The Lock-Keeper's Daughter

Marie-Claire Fontaine, 58, grew up in a lock-keeper's house on the Canal du Midi. Her childhood memories preserve a vanished way of life.

"Our house was attached to the lock. The canal was our front yard, the lock chamber our swimming pool—though swimming was strictly forbidden. Papa would have whipped us if he knew how often we jumped in on hot days.

"Life revolved around the boats. The horn would sound—three long blasts—and Papa would emerge, no matter the hour. Mama kept coffee always ready for tired mariners. I'd help with the ropes, earning small coins and sometimes foreign sweets. Dutch chocolate, Belgian waffles, once even Turkish delight from a boat heading to Marseille.

"We knew every regular boat. The Marie-Jeanne carried wine, always listing to starboard. The Saint-Antoine hauled grain, sitting so low you wondered how it floated. Families lived on these boats—children my age who attended school in winter and worked the barges in summer.

"I remember when the Algerian families started arriving in the 1960s. The first was the Benali family, taking over a worn barge everyone said would sink. People whispered, suspicious of these dark strangers. But on the canal, work matters more than origin. The Benalis worked hard, maintained their boat, helped others through locks. Soon they were just another canal family.

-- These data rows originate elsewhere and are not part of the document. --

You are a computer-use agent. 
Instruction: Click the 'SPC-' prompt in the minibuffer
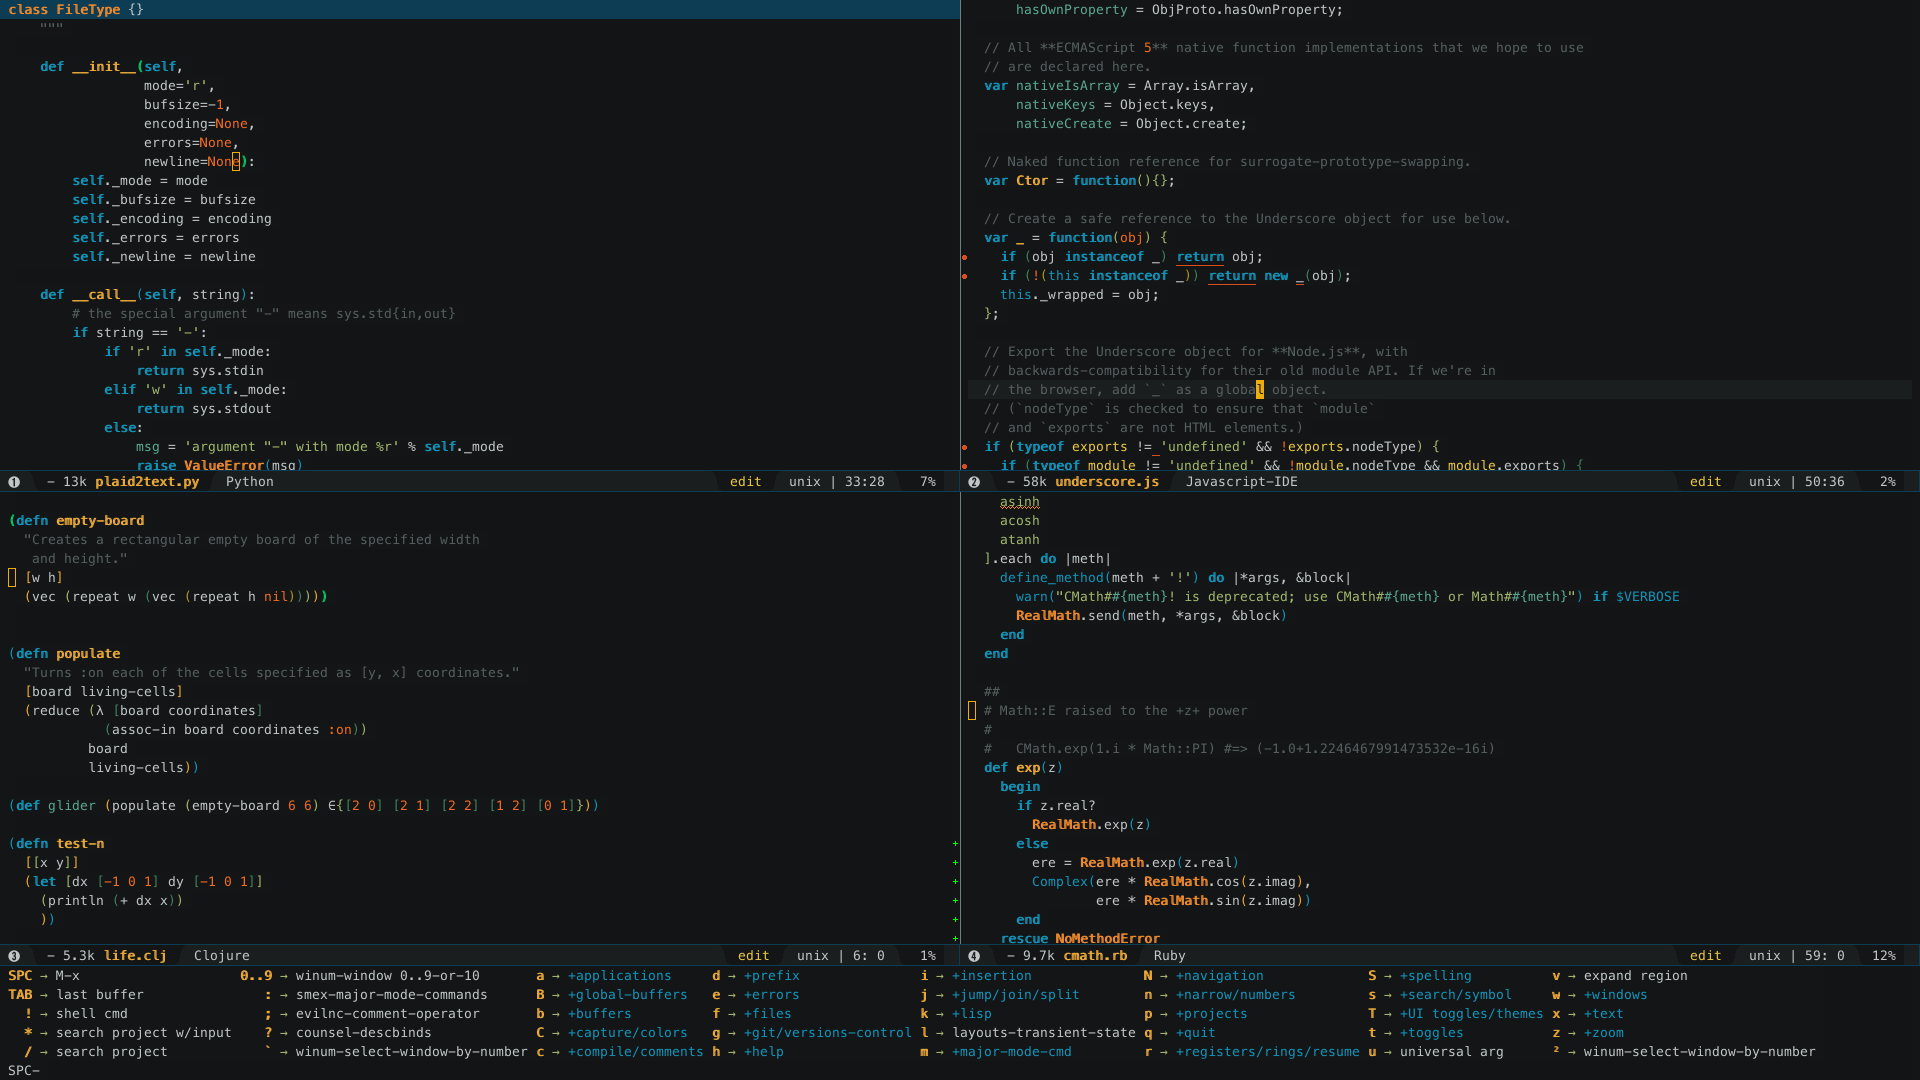(24, 1071)
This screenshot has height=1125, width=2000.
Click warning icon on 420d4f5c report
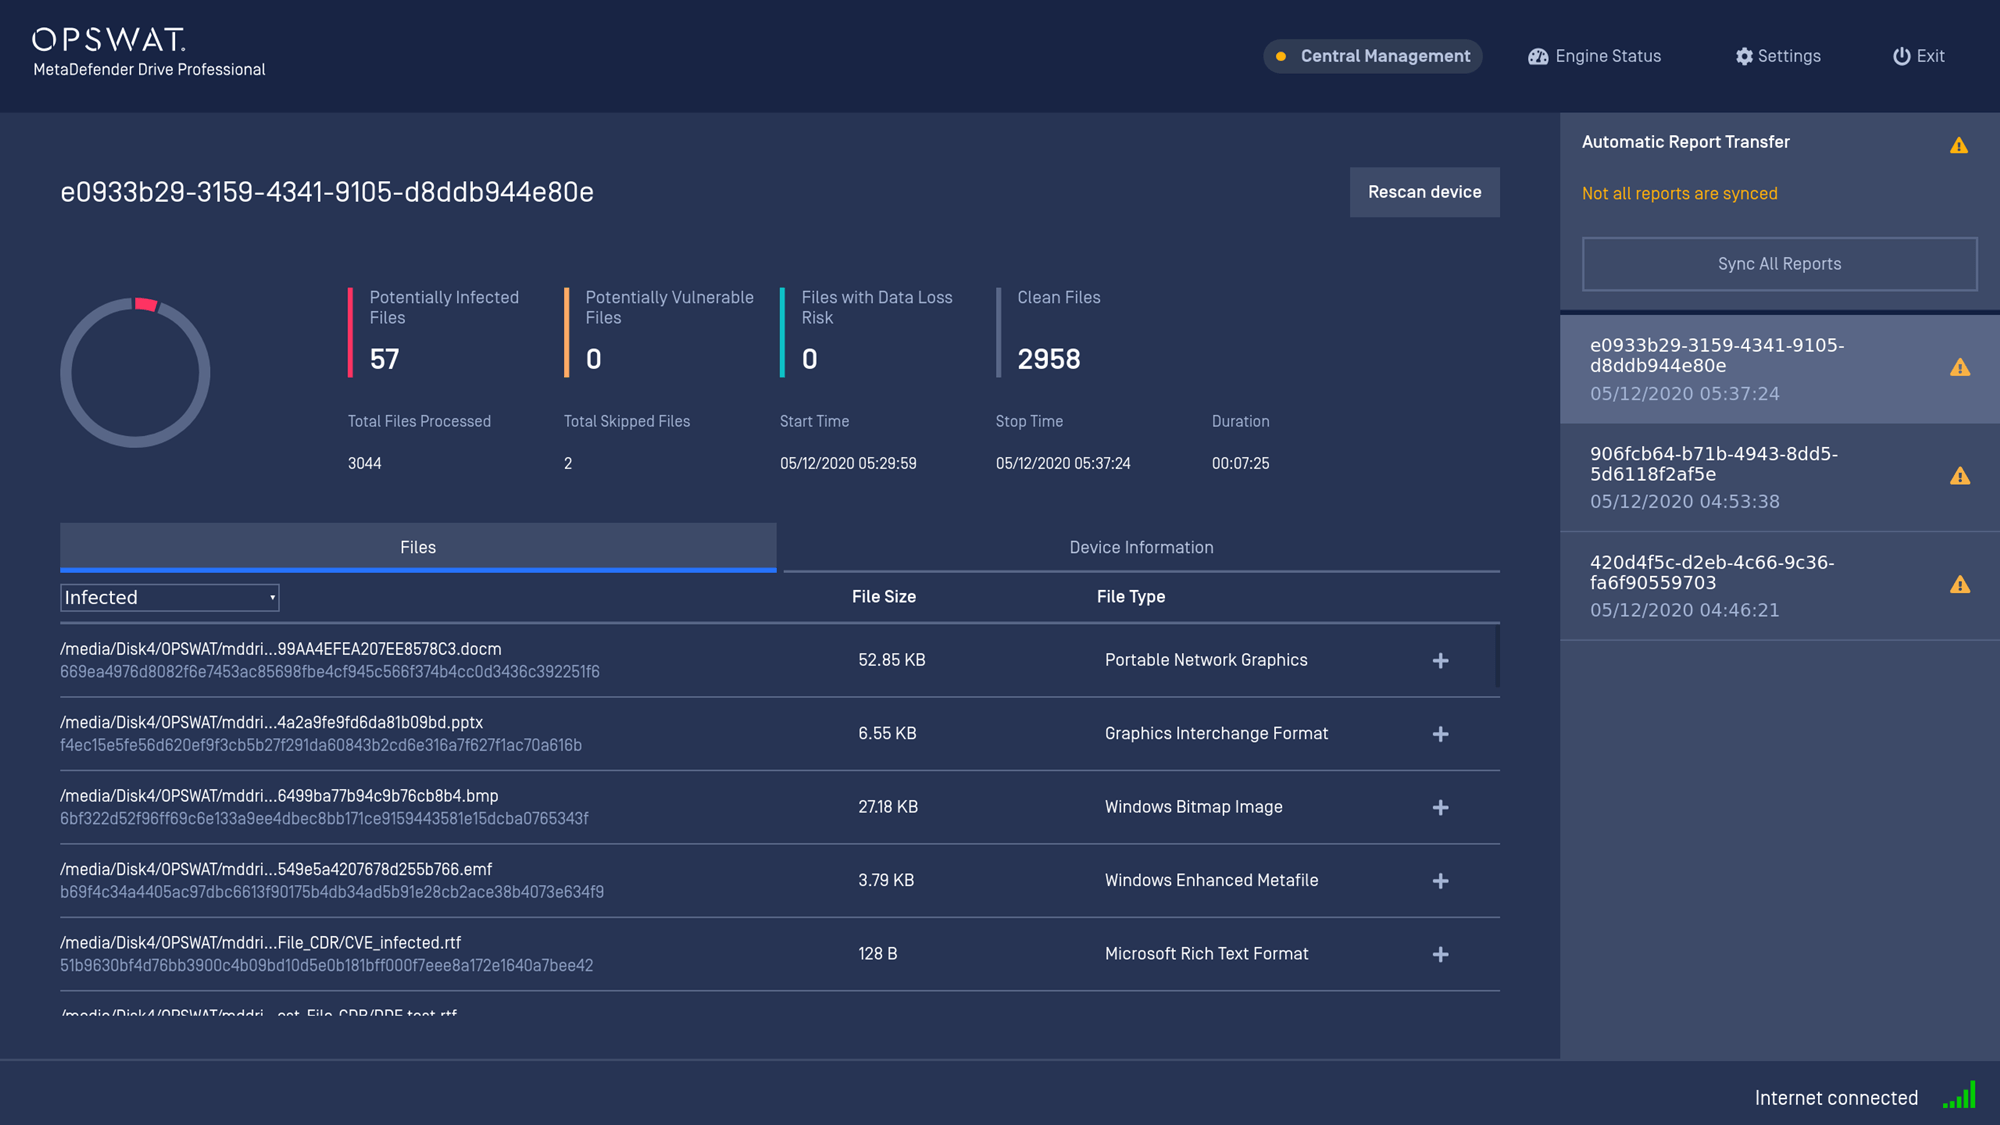tap(1960, 585)
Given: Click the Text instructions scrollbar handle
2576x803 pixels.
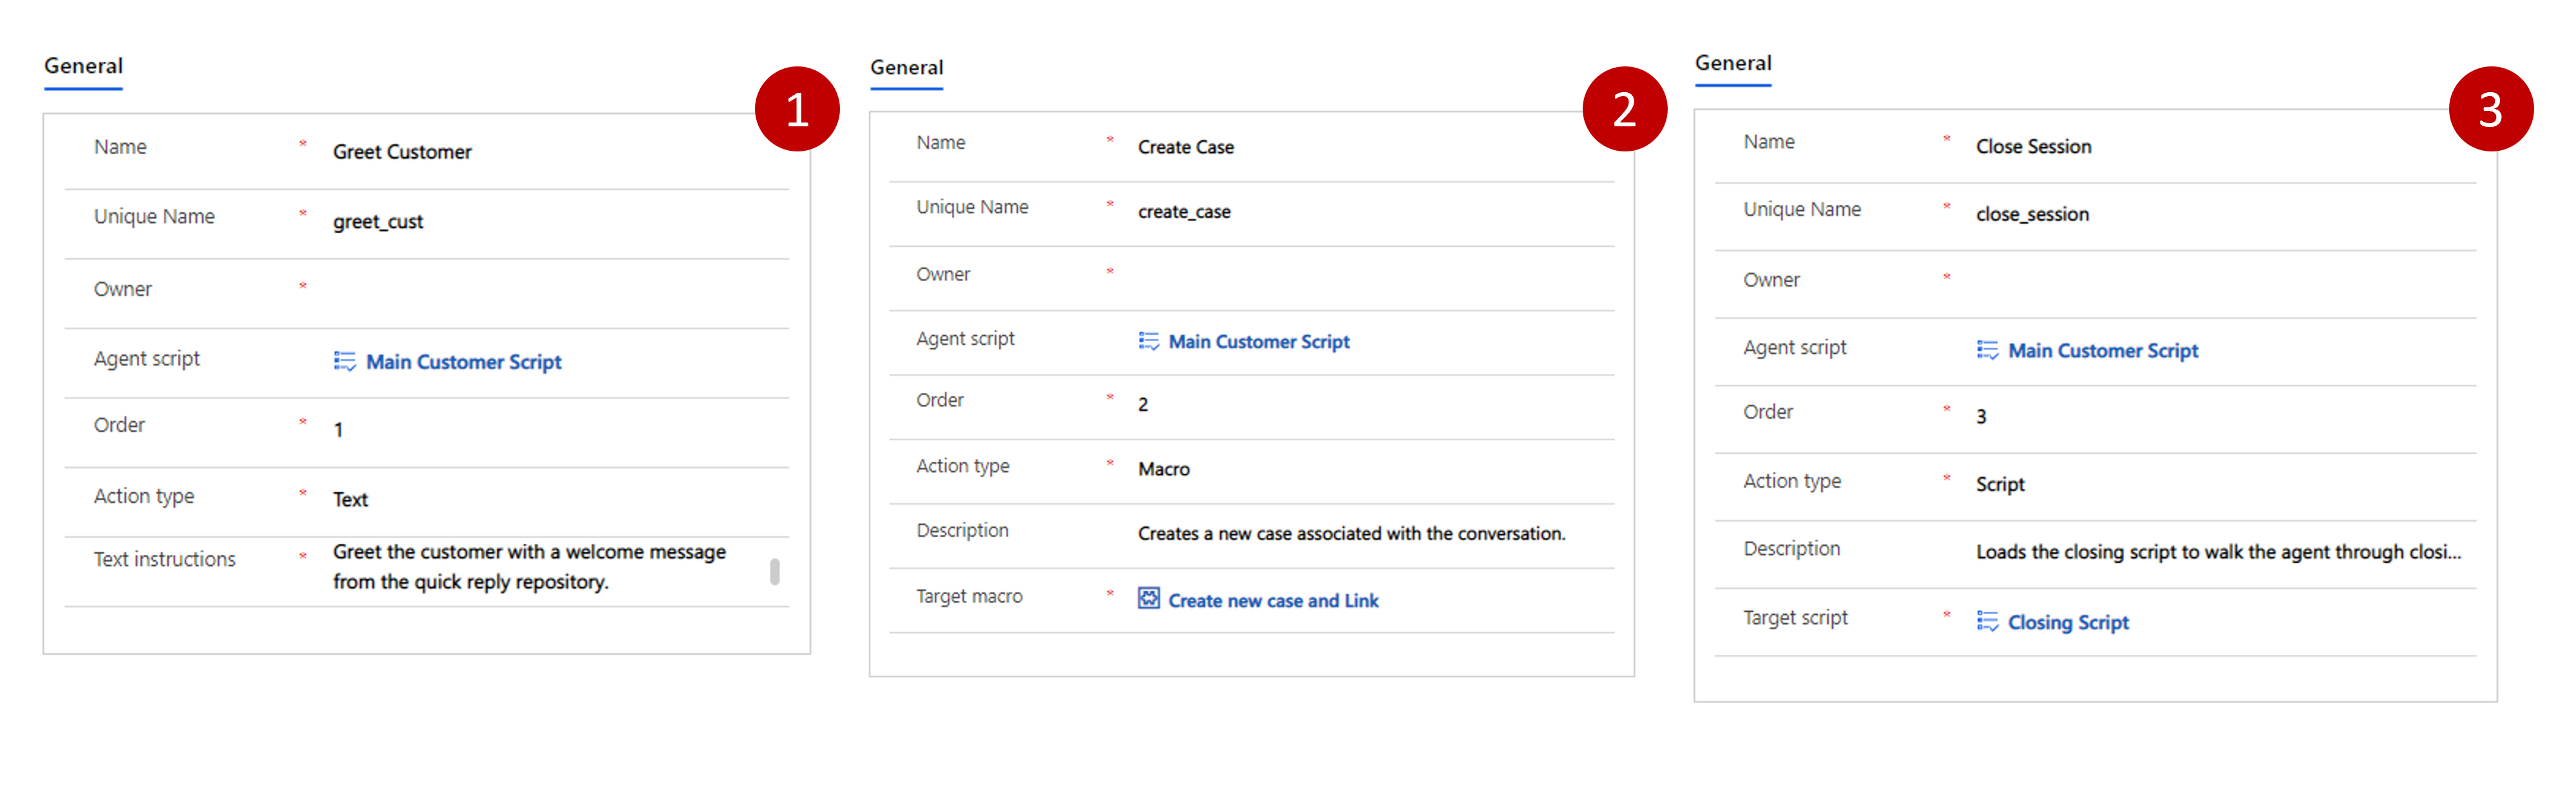Looking at the screenshot, I should tap(774, 571).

"Automation killed our way of life. One day, engineers installed electric controls. Papa was kept on as 'supervisor,' but his heart broke. No more midnight calls, no more coffee with mariners, no more stories. The lock still worked, but its soul was gone.

"I became a teacher, moved to Toulouse. But I return often. The house is a museum now—'Traditional Lock-Keeper's Life.' Tourists take photos where our kitchen was. They don't know Mama's stove is gone, that the coffee pot in the display case never held real coffee.

"Sometimes I sit by the lock at dawn, when mist rises from the water. If I close my eyes, I hear it—the horn's call, Papa's footsteps, the creak of opening gates. The canal remembers. So do I."